*Fragmento*:

* * * *

El sujeto descollante encuentra su cohorte de envidiosos en la esfera de sus colegas más inmediatos, entre los que desearían descollar de idéntica manera. Es un accidente inevitable de toda culminación, aunque en algunas profesiones es más célebre; los hombres de letras no se quedan atrás, pero los cómicos y las rameras tendrían el privilegio, si no existiesen los médicos. La envidia medicorum es memorable desde la Antigüedad: la conoció Hipócrates. El arte la ha descrito con frecuencia, para deleite de los enfermos sobrevientes a las drogas.
 
El motivo de la envidia se confunde con el de la admiración, siendo ambas dos aspectos de un mismo fenómeno. Sólo que la admiración nace en el fuerte y la envidia en el subalterno. Envidiar es una forma aberrante de rendir homenaje a la superioridad. El gemido que la insuficiencia arranca a la vanidad es una forma especial de alabanza.
 
Toda culminación es envidiada. En la mujer la belleza. El talento y la fortuna en el hombre. En ambos la fama y la gloria, cualquiera que sea su forma.
 
La envidia femenina suele ser afiligranada y perversa; la mujer da su arañazo con uña afilada y lustrosa, muerde con dientecillos orificados, estruja con dedos pálidos y finos. Toda maledicencia le parece escasa para traducir su despecho; en ella debió pensar Apeles cuando representó a la Envidia guiando con mano felina a la Calumnia.

* * * *

*Datos extraídos*:
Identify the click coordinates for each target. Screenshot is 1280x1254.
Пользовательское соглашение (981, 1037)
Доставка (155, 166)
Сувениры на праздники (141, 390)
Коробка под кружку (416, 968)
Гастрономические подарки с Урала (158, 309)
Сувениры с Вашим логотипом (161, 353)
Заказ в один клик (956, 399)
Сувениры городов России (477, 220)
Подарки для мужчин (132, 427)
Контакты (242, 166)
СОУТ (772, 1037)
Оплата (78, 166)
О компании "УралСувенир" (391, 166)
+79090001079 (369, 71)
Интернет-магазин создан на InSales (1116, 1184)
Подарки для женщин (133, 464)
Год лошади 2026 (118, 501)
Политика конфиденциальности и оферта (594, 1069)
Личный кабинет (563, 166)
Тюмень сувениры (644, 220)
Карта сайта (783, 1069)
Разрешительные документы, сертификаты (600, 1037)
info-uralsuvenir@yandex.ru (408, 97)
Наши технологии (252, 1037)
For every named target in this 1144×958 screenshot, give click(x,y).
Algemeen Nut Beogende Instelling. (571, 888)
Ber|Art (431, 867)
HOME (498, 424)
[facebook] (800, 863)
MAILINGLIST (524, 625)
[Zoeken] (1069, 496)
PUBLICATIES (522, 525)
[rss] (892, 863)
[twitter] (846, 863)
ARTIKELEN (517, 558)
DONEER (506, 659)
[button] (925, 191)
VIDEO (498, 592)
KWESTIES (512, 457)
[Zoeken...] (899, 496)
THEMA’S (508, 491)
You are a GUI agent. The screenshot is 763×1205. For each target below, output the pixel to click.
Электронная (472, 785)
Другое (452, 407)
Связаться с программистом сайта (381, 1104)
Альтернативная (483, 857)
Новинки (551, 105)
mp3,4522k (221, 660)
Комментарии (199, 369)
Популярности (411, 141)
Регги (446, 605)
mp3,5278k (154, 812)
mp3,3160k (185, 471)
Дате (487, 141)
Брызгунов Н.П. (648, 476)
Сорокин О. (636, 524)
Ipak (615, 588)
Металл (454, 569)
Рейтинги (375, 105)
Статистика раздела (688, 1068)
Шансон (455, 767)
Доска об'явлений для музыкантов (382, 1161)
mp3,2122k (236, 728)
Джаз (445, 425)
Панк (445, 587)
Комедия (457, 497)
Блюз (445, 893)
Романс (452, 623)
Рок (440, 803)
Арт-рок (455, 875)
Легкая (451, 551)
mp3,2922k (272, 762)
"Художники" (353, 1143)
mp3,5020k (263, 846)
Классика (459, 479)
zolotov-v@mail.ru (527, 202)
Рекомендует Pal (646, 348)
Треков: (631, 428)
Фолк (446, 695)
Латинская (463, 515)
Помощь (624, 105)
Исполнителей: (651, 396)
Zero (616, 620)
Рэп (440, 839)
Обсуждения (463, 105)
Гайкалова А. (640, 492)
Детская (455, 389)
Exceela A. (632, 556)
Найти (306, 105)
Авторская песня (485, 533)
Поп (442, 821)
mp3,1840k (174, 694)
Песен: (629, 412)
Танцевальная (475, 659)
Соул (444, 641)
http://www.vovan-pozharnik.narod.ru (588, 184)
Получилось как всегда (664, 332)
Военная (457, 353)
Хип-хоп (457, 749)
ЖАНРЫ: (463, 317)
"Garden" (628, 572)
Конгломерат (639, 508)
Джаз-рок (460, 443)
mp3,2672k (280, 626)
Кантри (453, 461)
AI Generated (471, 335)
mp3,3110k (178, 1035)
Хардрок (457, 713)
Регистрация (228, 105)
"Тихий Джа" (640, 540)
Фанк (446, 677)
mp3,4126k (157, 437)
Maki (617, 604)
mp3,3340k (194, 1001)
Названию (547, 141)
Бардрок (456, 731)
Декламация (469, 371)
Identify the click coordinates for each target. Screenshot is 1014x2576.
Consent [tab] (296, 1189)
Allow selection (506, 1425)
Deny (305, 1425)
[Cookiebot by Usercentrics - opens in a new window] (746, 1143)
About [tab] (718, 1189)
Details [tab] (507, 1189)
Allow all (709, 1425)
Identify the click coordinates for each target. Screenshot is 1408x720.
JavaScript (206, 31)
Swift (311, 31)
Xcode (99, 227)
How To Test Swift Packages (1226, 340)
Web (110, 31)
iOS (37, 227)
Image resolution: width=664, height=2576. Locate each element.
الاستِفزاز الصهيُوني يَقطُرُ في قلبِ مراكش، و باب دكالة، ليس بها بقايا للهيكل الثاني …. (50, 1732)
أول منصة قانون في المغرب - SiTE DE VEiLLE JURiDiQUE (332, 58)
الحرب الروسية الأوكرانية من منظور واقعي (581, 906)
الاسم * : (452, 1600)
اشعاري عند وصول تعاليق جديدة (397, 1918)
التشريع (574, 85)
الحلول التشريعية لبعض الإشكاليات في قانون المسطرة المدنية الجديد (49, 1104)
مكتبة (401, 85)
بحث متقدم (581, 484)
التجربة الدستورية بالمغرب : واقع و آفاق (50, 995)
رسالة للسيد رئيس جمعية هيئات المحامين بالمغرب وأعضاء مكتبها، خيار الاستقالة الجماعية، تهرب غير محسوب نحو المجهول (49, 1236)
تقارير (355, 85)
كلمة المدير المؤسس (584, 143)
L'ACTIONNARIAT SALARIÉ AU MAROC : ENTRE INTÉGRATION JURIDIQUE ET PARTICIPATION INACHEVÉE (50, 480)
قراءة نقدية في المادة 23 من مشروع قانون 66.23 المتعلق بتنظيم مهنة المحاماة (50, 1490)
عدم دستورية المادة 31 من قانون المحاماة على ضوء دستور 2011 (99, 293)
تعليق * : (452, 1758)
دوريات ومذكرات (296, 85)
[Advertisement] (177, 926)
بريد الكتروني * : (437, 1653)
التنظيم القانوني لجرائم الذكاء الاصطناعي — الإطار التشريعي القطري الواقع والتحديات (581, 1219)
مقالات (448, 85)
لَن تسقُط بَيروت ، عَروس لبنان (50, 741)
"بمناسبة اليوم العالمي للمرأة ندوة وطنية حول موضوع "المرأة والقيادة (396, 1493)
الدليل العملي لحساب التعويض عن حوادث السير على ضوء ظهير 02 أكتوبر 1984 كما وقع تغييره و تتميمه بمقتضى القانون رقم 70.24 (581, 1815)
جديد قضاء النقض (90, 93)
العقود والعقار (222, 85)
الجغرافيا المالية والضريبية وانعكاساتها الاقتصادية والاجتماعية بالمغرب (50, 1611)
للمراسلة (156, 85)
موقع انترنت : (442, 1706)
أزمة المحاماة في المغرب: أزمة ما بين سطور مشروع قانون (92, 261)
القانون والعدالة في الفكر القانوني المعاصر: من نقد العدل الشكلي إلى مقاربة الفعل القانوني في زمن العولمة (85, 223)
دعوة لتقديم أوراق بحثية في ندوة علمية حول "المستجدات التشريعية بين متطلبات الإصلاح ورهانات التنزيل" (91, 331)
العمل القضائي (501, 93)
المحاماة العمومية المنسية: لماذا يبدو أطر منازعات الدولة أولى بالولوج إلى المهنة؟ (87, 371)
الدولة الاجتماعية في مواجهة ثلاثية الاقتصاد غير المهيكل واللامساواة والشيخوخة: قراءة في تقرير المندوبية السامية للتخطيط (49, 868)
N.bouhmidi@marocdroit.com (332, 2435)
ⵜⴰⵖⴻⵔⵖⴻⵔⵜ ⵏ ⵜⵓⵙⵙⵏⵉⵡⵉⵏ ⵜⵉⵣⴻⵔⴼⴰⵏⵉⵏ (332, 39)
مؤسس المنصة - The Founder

* * * *

*Instrucción*:
Actualiza el fragmento sobre la envidia desde "El motivo de" hasta "a la Calumnia." cambiando "admiración" por "estima".

*Resultado*:
El motivo de la envidia se confunde con el de la estima, siendo ambas dos aspectos de un mismo fenómeno. Sólo que la estima nace en el fuerte y la envidia en el subalterno. Envidiar es una forma aberrante de rendir homenaje a la superioridad. El gemido que la insuficiencia arranca a la vanidad es una forma especial de alabanza.
 
Toda culminación es envidiada. En la mujer la belleza. El talento y la fortuna en el hombre. En ambos la fama y la gloria, cualquiera que sea su forma.
 
La envidia femenina suele ser afiligranada y perversa; la mujer da su arañazo con uña afilada y lustrosa, muerde con dientecillos orificados, estruja con dedos pálidos y finos. Toda maledicencia le parece escasa para traducir su despecho; en ella debió pensar Apeles cuando representó a la Envidia guiando con mano felina a la Calumnia.